The Human Research Committee at Partners Healthcare exempted this study from human subjects review, as it made use of deidentified data.

Food Insecurity

Food insecurity was assessed at the household level with a 30-day lookback period in the NHIS using a 10-item food insecurity instrument derived from the US Department of Agriculture Household Food Security Module.20 An example item asked whether the respondent and their household often, sometimes, or never worried about whether “food would run out before [they] had money to get more.” An affirmative response to 3 or more items indicated food insecurity, in accord with standard scoring practices for this instrument.20 Owing to sample size limitations, we did not further subdivide the food-insecure category into low versus very low food security. These data came from the 2011 NHIS.

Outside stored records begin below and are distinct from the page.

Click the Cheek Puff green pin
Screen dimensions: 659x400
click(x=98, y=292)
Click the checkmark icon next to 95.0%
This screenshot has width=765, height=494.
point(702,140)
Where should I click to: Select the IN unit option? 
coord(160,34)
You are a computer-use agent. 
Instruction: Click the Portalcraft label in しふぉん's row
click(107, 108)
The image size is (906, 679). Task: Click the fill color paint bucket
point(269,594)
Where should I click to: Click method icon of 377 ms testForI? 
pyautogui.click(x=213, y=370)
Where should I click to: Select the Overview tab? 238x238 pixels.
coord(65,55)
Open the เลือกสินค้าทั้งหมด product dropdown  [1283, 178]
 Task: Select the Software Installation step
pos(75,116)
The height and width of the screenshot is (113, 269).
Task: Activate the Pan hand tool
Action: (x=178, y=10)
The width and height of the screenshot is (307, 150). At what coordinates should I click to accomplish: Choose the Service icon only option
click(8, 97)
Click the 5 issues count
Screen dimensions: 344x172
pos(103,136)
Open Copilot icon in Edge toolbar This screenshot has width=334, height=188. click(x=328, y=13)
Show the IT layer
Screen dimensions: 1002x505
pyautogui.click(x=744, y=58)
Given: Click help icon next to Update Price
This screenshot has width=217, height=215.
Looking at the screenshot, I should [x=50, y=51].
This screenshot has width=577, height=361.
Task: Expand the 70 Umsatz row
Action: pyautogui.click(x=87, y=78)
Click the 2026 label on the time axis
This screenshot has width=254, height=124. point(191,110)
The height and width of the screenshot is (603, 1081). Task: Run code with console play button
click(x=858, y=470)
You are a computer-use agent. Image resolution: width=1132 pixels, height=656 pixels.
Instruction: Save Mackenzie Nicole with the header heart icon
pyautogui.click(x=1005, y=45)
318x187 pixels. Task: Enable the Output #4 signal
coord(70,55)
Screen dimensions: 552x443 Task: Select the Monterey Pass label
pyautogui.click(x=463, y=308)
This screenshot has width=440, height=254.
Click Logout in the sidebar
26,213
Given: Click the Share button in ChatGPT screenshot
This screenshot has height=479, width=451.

Healthcare Utilization and Expenditures

Information on healthcare expenditures and use that occurred in 2012 and 2013 was taken from MEPS. Because they are often the focus of programs to reduce healthcare utilization,2 we evaluated the number of ED visits not resulting in a hospital admission, the number of inpatient hospital admissions, and the number of days spent as a hospital inpatient. To provide context, we also examined the medical conditions associated with use of these services and outpatient service use. Because a disproportionate share of total healthcare costs is attributable to a small number of people with the highest costs, it is important to understand other parts of the distribution of healthcare expenditures besides the mean. Therefore, we examined those in 3 commonly used thresholds: those in the top 10% of expenditures, those in the top 5%, and those in the top 2%.1 Using the top 2% rather than the top 1% gives more stable estimates owing to the larger sample sizes. For consistency, we used the Consumer Price Index to convert all expenditures to 2015 dollars.